Driven by high-speed data rate requirements, fiber optic deployment is growing. As fiber optics grow, managing optical transmission networks becomes more difficult. Factors should be considered such as flexibility, future viability, cost of deployment and management, etc, being widely used. Choosing the right optical distribution frame is key to successful cable management.
An optical distribution frame or ODF, is used to allow interconnection of cables and equipments in communications installations. It can accommodate splices between cables, fiber terminations, adapters and connectors.
It is also a mechanical protection for all this parts of the network, against dust, moisture and other hazards from the environment depending on the chosen ODF.
Types of ODF’s
ODFs can be divided in three types:
Wall mount: It is normally a small box that can be installed in a wall to distribute small counts of fibers. Used in a building to terminate the operator fibers and distribute to the floors boxes. It can be upgraded to accommodate more fibers in a relatively easy way.

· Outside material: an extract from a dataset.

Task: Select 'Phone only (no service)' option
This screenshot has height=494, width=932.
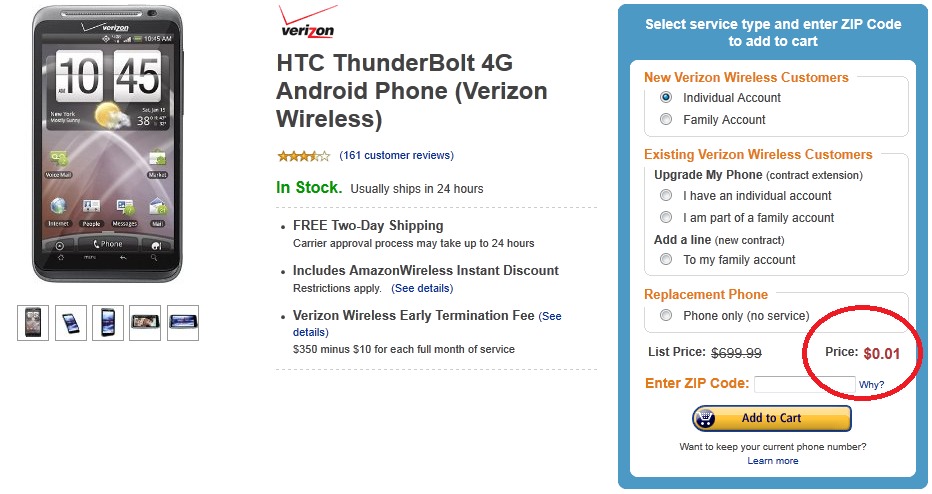Action: tap(666, 316)
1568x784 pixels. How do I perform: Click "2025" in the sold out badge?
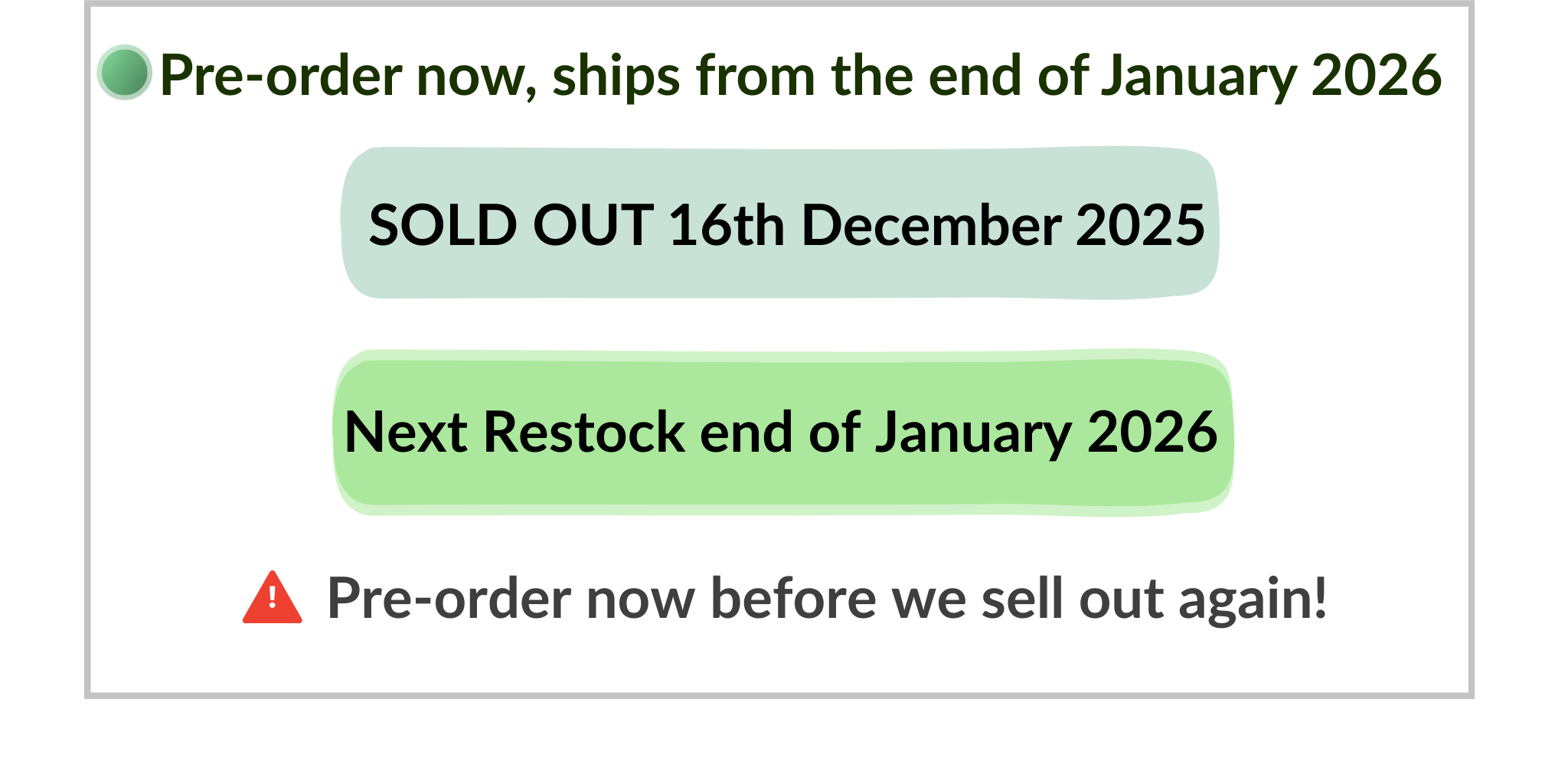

Floor mount: This type of ODF has a closed structure that makes it difficult to easily update the fiber count.
Rack mount: The Rack mount ODF has a modular structure. It can be instaled in the Rack and it can be upgraded just by adding more Rack mount structures. This flexibility is very important to a future proof installation. Normally it as a 19” standard dimension that allows it to be used in a standard telecom Rack.
Features to Look for in an Optical Distribution Frame
Choosing the right ODF is not only about the type. Some features must be considered:
– Fiber count
Considering the right number of fibers that will be in the optical distribution frame as well as the future needs to expand it can determine the type of ODF to be chosen.
The constant increase of fibers needed and the density of this fibers in a optical distribution frame can make the management of these fibers very difficult. It’s very important that the technician as access to all the connectors, adapters, splice holders and every component inside the ODF. This is critical to the ease of installation and quick and safe maintenance.
As mentioned in the introduction, the Rack mount ODF is very flexible as it allows to increase new modules, receive several types of connectors (if the front panel as LC duplex holes it can receive LC duplex, SC and MTRJ), and most of the models, can be changed on the front panel if other type of connector is needed. Some manufacturers use modular front panels that allow in the same optical distribution frame, several types of connectors. It’s possible to increase the fiber count in a wall mount ODF, however it’s not possible to change the connectors.
ODF’s hold fiber optic connectors, splices and fibers with only the buffer protection. All this parts are very sensitive to mechanical contacts and environmental interferences. The fiber connections inside the optical distribution frame are responsible for the stability of the entire fiber network. Adjusting the ODF to the environment where it will be installed is a must. You should choose the right type of protection to the fibers, connectors and splices having this in consideration.